» Assigned task
Set down all of the records below exactly, please, omitting the images.

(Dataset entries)
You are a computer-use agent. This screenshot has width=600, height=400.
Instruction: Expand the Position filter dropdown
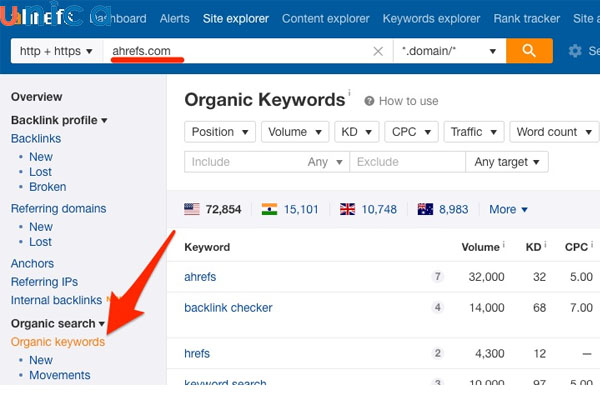click(220, 132)
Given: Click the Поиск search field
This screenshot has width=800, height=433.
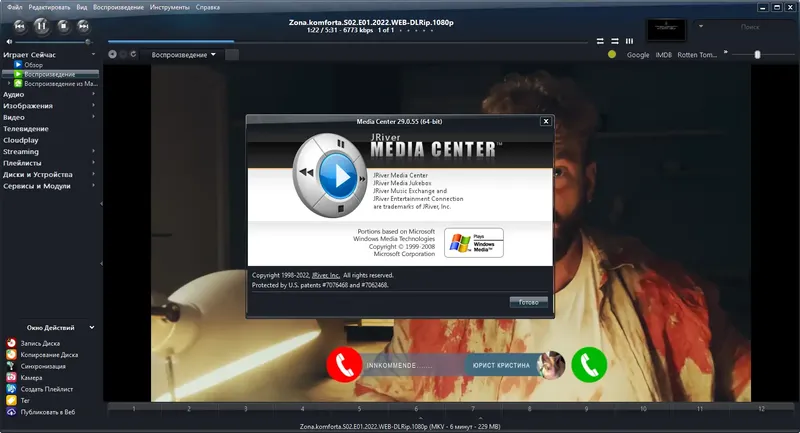Looking at the screenshot, I should (x=750, y=27).
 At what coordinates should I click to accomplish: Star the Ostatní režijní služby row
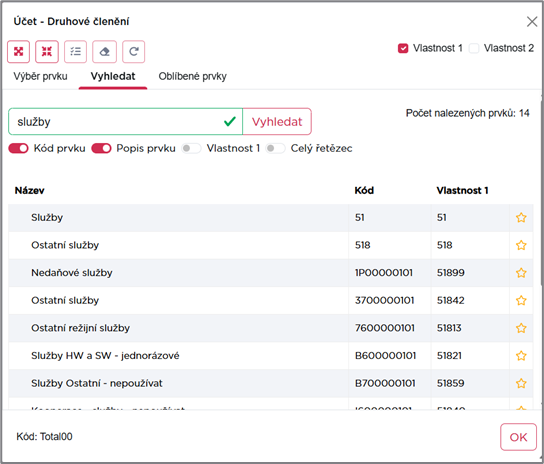click(x=521, y=328)
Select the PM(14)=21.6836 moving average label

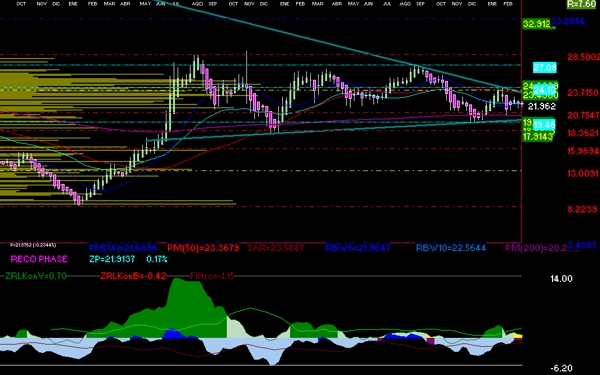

» Task output
You are a computer-use agent. This screenshot has width=600, height=400.
Instruction: Expand the Position filter dropdown
click(220, 132)
Given: Click the Поиск search field
This screenshot has width=800, height=433.
Looking at the screenshot, I should (x=750, y=27).
 At what coordinates should I click to accomplish: Star the Ostatní režijní služby row
click(x=521, y=328)
Select the PM(14)=21.6836 moving average label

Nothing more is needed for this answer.